As an EE turned "software engineer" this bothers me, a lot.
I like the EE part of it, but I prefer thing that change more easily and are more "playful" (not to mention today hardware is at the mercy of software, so you take the reference design and go with it)
But I've come into situations where I uncovered a HW bug (in the chip reference board implementation, no less) that only manifested itself because of something specific in software (in the HDMI standard - or better, things from the standard inherited from things like VESA)
The Software Engineer see ports/memory to be written to and doesn't know what happens behind that
The Hardware engineer sees the "chip" and its connections but doesn't realise the rabbit hole goes deeper "ah this is a simple USB device, only 8 pins" now try communicating with it
It is always reason to celebrate when one engineer successfully communicates with another of different specialty. Big kudos to Intel for actually encouraging them to do so!
Wait, if I'm reading this correctly there's no safe resume recovery time which can be guaranteed not to cause devices to drop off the bus. The kernel could wait 10 minutes and devices could still require more than that. That seems like a pretty major issue with the USB specification.
If you issue a database query, you have no particular guarantee that it's going to complete in any finite amount of time. At some point, you simply throw up your hands and say it would be unreasonable to wait any longer, and accept the resulting error condition.
The hub knows when the device is ready; just query it. A constant timeout is not needed. A give-up timeout might be employed, but there's no reason that can't be 100's of ms, nobody is waiting on that and it doesn't usually happen anyway.
Definitely yes. Them or others, whatever. And Not for every issues. But I want to ear about issues that have been worrying for a long time and/or annoyed a lot of people, or that are very complex and shady. And the only way to encourage communication about bugs is to congratulate people for their fixes/problem isolation.
There is no "maximum" for a reason. Because it should be evaluated as "hey hardware developer, you will have guaranteed 10 ms from System Software to resume". If you don't wake up in 10ms, you are clearly violating the spec.
9.2.6.2 states:
After a port is reset or resumed, the USB System Software is expected to provide a “recovery” interval of 10 ms before the device attached to the port is expected to respond to data transfers. The device may ignore any data transfers during the recovery interval.
After the end of the recovery interval (measured from the end of the reset or the end of the EOP at the end of the resume signaling), the device must accept data transfers at any time.
Nothing there says that the hardware must be ready at or after 10ms. It simply says that software can't ask for anything before 10ms is up. Software has to wait 10ms, and then might have to wait longer.
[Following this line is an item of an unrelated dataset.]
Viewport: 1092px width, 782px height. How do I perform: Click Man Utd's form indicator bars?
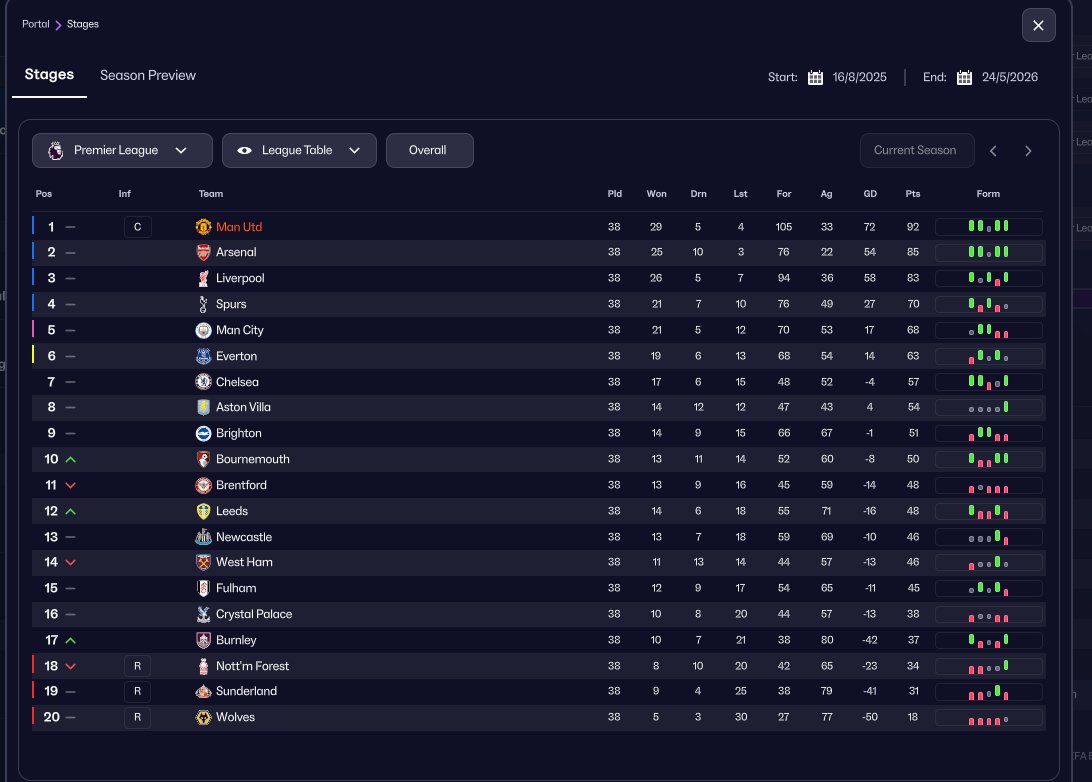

The true intention of the spec is academic at this point. There are millions upon millions of devices out there with one interpretation and they're not changing. Linux can either increase the grace period or be tarnished as having bad USB suspend.
Well the Linux USB maintainer has spent the last month or so trying to get Linus to be more polite, so I guess those kind of things have a higher priority!
I kid, I kid...
The reason is that it is incredibly difficult to link the disconnect to the cause as the 10ms is likely sufficient in 99% of cases - until it suddenly isn't. This means that you could be running test cases on a certain device for a year, and suddenly the test will fail the day after. When the test case mysteriously fails randomly like that on only a subset of devices, the assumption is that the hardware is faulty. These kind of failures would likely be higher on lower quality, less optimized hardware as well, furthering the perception.
As far as I can tell, the reason this is fixed now is because known good hardware from Intel started exhibiting the same error which got people at Intel to track it down directly, as they knew it wasn't their hardware at fault.
Because nobody cares about suspend-resume power mgmt. If it doesn't work, curse it, pull it out and put it back in again, voila it works.
The people who really care about and study the spec, are those who have to support fixed devices i.e. USB devices internal to an appliance. They physically cannot be removed by the user. So suspend/resume has to work.
Embedded programmers have to deal with totally-broken drivers/specs all the time. There are probably 100s of folks who knew about this and dealt with it (bumped the timeout in their embedded kernel to match the devices they support) and never said anything to anybody.
When cheap hardware acts like it doesn't follow the spec, no one digs too deep, because it's always going to be quite frequent, and there's nothing you can do about it. It's very rare that it turns out to actually have been following the spec, and you had the spec wrong. That's the practical reason.
I can't speak for kernel developers, but when you have complex and large codebase running on a huge variety of hardware, you will have some edge cases that are rare or difficult to debug. And I don't envy the folks that have to interface directly with hardware, I have enough fun in database land...
Why is that variable set at 10? Who would question that?
The spec says 10 too. It's the "at least 10" part that was missed. That's very subtle, does not stand out and is easily over-looked unless someone is really auditing code and reading specs carefully.
What are the conditions where this problem manifests?
I have a Das Keyboard that sporadically become unresponsive until I unplug and plug it back in. How do I know if my problem is caused by the issue described in the article?
Good we have a fix for a bug, that has been pestering me for quite a long time. As for maximum timeout, I believe that setting a maximum timeout in sysfs with default of 1s should make satisfy most people (unless anyone wants per-device max wait time?)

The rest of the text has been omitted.